Sull’isola Max se la deve vedere con le proiezioni di se stesso, caratteri in forte contrasto tra loro come forti e spaventosi sono le creature che danno vita a quelle proiezioni. Teneri e spaventosi al tempo stesso, umorali, sorridenti a scoprire i lunghi denti, amichevoli ma con le zampe pesantemente artigliate.
Aggressività, timidezza, parte femminile, ragione, amore, amicizia vengono sublimate in giochi di gruppo, interazioni sociali, litigi, incomprensioni. Scene sorrette da un filo logico molto sottile che non riesce a determinare con esattezza il genere al quale il film appartiene.

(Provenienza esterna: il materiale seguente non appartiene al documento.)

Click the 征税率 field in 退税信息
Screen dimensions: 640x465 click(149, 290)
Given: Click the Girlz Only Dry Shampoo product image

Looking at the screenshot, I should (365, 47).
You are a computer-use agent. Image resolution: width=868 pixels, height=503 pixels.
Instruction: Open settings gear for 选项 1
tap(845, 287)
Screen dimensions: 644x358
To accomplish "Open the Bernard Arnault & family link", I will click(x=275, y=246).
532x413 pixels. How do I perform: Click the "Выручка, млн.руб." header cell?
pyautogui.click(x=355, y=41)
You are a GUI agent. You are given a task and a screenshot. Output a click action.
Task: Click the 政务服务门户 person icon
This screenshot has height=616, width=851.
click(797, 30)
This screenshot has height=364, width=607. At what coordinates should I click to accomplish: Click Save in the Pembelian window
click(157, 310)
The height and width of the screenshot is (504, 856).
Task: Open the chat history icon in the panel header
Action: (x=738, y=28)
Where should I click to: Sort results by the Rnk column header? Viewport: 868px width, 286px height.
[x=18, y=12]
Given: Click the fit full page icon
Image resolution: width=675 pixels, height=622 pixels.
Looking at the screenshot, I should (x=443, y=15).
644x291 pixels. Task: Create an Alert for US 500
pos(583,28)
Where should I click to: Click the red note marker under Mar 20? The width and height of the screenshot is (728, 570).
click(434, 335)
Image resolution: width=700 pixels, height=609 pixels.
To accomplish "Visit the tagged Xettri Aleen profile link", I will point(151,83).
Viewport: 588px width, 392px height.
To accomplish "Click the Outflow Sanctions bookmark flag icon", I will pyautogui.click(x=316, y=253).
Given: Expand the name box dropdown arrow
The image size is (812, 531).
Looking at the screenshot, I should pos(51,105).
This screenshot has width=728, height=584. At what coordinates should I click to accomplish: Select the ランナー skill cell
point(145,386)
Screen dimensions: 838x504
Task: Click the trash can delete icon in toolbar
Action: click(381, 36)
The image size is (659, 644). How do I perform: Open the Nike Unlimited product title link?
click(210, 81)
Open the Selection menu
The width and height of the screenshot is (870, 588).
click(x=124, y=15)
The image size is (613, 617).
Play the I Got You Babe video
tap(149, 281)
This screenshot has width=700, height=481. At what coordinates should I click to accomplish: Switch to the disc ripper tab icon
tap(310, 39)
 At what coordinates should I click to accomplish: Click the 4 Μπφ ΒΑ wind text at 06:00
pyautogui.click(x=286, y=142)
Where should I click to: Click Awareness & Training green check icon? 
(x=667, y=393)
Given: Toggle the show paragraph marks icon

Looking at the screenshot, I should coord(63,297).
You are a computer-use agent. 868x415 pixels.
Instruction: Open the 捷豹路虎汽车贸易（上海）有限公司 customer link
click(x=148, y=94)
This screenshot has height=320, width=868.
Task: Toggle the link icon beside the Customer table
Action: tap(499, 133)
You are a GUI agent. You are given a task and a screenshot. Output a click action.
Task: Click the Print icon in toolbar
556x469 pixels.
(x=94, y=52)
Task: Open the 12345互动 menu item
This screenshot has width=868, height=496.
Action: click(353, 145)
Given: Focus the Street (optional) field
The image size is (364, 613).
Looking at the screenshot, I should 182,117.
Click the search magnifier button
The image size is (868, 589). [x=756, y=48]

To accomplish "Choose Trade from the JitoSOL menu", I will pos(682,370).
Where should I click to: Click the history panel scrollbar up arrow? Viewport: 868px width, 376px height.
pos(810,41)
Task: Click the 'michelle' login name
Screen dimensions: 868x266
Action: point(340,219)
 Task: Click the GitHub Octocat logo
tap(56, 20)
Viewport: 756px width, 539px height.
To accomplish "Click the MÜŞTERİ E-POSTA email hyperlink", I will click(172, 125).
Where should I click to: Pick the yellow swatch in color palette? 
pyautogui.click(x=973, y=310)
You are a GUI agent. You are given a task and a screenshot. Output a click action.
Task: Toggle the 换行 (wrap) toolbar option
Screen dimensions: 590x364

Nella rarefatta sceneggiatura (dello stesso Jonze) nulla viene articolato in modo palese delegando in toto alle immagini il compito di veicolare quelle emozioni, quelle paure, quelle fantasie infantili fatte di ombre e esseri immaginari provate tanto tempo fa. Emozioni che tornano a galla smosse da sotto il  peso di anni di vita vissuti a considerare plausibile una fetta sempre più magra di percezioni, sempre più utilitaristiche e adulte. Per questo il film non può essere visto dai bambini più piccoli, perché la messa in scena è volutamente inquietante, cupa e triste. E’ indefinibile e terrorizzante per chi sta affrontando lo stesso percorso di crescita del protagonista e come ogni fiaba che si rispetti (Disney insegna) utilizza tratteggi rassicuranti per poi modificarli in qualcosa di spaventoso. 
Il contesto naturalistico è in effetti l’azzeramento delle architravi del mondo adulto che sorregge la propria esistenza passando via via crescendo dalla consistenza della creatività all’effimera sicurezza delle opere, degli oggetti, delle barriere.
L’isola è scarna, brulla, sassosa quanto lussureggiante, selvaggia e boscosa, è la metafora della verginità della psiche infantile. Non a caso il primo tentativo di Max di divenire adulto è la costruzione di un castello, trovare un equilibrio, posizionare le proprie fantasie  in un contesto senza sopprimerle e senza esserne soppresso. L’isola è a tutti gli effetti “l’isola che non c’è” dalla quale si può anche non ritornare rimanendo per sempre dei peter pan irrisolti, divorati dalle proprie paure oppure come dice l’alter ego di Max nel momento in cui egli decide invece di tornare a casa, “sei l’unico Re che non abbiamo mangiato”.  

A casa, dopo il viaggio di ritorno lo sguardo del bambino nei confronti della madre è straordinario per intensità e consapevolezza. Non servono parole, solo un controcampo sui volti, il silenzio e le creature selvagge che lo ricordano con affetto, illuminandogli gli occhi scuri.